There has been a lot of dispute in the UK lately about wild camping and camping on public land, and there have been some very well publicised cases about campers outstaying their welcome in certain areas of the country. These cases are often surrounded by tricky legal debate and often are very highly charged. However, as a campervan or motorhome owner, it’s important to know the laws and when enough is enough you need to move on. Where do you stand if you’re asked to leave a public area?
The Law is the Law
If you break the law and are proven to have done so, your motorhome insurance is going to be very unlikely to help you out. You need to know the law wherever you are camping and if, for example, camping is prohibited on public land, you need to respect that. Sometimes the law is unclear, but if you know you are deliberately in breach of it you can expect the full consequences.

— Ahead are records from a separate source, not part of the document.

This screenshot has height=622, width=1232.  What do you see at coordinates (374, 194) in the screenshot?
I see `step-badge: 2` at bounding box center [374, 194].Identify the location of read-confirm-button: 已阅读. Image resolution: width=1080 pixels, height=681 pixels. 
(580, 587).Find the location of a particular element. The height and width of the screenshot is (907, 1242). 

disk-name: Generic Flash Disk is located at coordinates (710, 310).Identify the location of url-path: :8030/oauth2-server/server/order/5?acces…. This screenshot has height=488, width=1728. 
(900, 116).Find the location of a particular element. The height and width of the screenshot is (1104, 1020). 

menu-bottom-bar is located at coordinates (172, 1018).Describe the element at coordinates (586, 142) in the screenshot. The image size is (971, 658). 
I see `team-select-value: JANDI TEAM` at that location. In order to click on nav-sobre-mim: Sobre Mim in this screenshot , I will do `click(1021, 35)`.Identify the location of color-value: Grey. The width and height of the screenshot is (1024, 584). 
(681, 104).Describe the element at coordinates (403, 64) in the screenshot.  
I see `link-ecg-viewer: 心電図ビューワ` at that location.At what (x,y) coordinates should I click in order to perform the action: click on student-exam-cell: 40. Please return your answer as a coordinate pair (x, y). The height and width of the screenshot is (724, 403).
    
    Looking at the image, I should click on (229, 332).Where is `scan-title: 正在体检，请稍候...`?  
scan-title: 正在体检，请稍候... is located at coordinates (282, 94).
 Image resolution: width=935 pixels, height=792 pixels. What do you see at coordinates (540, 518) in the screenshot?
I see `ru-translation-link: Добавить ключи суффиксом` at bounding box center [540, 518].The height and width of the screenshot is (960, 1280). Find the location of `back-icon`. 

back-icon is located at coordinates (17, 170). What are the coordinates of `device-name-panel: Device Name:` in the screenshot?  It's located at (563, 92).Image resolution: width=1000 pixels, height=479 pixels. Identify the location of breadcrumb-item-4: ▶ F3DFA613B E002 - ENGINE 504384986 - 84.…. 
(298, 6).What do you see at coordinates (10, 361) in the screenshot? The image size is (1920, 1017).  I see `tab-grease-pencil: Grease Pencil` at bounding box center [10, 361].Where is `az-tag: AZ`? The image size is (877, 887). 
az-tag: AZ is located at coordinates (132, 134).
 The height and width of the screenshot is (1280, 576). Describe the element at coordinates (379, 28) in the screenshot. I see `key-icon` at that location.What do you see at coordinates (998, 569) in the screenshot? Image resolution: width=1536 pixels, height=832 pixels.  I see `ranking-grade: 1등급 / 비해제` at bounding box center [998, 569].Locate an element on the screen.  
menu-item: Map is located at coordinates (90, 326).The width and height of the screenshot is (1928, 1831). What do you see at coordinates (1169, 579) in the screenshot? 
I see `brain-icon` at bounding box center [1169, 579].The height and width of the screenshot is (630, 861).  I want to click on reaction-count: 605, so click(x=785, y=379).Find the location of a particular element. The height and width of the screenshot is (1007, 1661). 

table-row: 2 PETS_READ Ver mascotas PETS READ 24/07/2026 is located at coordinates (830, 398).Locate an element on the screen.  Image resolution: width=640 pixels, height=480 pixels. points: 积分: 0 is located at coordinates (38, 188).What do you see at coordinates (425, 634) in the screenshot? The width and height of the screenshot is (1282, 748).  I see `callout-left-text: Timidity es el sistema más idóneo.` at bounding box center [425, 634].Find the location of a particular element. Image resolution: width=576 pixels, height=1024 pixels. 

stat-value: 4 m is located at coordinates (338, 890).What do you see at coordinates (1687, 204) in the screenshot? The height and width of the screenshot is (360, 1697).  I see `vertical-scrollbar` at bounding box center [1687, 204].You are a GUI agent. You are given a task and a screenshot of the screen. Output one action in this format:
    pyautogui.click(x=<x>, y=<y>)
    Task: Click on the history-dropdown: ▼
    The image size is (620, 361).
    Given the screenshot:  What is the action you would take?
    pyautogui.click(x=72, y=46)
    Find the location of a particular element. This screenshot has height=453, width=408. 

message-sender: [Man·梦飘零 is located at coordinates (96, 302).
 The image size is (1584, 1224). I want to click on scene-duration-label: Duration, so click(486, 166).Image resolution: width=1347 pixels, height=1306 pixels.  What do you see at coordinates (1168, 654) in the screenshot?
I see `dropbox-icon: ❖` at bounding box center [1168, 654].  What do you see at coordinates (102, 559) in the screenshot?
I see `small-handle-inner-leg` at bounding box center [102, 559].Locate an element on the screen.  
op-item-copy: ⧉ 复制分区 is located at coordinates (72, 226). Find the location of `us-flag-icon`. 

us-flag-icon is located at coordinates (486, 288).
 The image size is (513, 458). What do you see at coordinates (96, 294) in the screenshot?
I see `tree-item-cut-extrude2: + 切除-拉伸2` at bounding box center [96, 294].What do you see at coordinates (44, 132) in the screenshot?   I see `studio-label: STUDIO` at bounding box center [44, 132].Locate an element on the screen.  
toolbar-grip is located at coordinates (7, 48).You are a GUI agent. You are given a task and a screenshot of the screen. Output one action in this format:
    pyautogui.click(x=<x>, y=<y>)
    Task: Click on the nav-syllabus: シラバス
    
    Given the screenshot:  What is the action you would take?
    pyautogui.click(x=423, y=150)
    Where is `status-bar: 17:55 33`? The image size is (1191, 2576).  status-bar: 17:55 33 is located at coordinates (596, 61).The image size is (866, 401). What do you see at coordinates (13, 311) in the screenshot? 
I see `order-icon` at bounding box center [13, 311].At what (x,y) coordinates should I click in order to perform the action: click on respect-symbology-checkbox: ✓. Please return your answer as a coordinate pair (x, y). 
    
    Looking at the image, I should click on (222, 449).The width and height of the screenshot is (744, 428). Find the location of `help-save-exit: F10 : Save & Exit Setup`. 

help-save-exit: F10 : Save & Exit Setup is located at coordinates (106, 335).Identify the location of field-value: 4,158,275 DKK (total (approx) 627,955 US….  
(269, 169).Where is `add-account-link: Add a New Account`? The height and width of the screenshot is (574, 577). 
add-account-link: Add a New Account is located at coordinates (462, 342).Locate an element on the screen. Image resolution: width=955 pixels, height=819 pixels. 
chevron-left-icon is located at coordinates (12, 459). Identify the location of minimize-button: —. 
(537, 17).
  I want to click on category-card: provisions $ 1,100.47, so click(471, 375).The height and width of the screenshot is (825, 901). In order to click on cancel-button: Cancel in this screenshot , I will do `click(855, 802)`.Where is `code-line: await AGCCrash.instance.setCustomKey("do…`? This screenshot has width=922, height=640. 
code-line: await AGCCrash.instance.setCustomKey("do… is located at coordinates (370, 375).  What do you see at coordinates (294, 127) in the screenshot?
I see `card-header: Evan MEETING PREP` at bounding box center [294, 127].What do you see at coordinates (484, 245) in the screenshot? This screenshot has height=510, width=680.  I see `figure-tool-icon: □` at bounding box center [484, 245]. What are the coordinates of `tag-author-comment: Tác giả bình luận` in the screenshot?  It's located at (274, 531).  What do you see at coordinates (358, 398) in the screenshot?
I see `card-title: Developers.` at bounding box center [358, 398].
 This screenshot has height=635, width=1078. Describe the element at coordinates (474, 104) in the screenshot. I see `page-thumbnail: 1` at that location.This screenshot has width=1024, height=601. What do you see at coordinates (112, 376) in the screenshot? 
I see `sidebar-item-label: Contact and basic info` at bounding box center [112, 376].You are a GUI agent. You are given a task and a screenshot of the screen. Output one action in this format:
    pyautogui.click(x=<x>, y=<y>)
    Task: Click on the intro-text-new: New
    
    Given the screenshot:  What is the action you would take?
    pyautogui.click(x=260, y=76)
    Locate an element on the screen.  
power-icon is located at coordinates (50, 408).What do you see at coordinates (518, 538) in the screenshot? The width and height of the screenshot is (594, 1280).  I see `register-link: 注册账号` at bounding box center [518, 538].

It’s a lot less clear cut in areas where wild camping is popular and, in theory, camping shouldn’t be a problem in these areas. It’s important to remember that there is no absolute right to be allowed to camp on certain land and if you are asked to move on by residents or the police then it’s usually best to respect their wishes. Plus, much of the excitement of wild camping stems from moving around so why not explore!
Sometimes debates just come to a disagreement where both sides think they’re right and that’s the end of it. Unfortunately, these cases don’t often end well, so make sure even if you reach this situation you’re respectful to local residents. You may disagree with what they’re saying, but it’s not etiquette in the UK to camp for more than a few nights in any one place: particularly if it obstructs local life. Be respectful and when you want to return there will be no problems.
Outstaying your welcome is a danger for campers in the UK but thankfully it’s only the small majority of cases that end up being taken further. Always keep the law in mind but even if you think you’re absolutely in the right it never hurts to keep polite and respect the unspoken codes of practice.